» Stated problem:
From the material below, copy every line that contains the word "Image". Matches must have the same uppercase and lowercase letters.

» Records provided:
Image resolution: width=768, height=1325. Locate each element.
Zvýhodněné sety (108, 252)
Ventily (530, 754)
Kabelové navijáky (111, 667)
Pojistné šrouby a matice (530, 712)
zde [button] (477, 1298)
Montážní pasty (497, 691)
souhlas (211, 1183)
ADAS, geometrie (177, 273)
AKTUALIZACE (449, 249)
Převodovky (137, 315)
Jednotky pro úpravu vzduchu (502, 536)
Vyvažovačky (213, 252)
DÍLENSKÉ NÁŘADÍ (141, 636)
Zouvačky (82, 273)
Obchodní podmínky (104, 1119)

» Reply:
Image resolution: width=768, height=1325. Locate each element.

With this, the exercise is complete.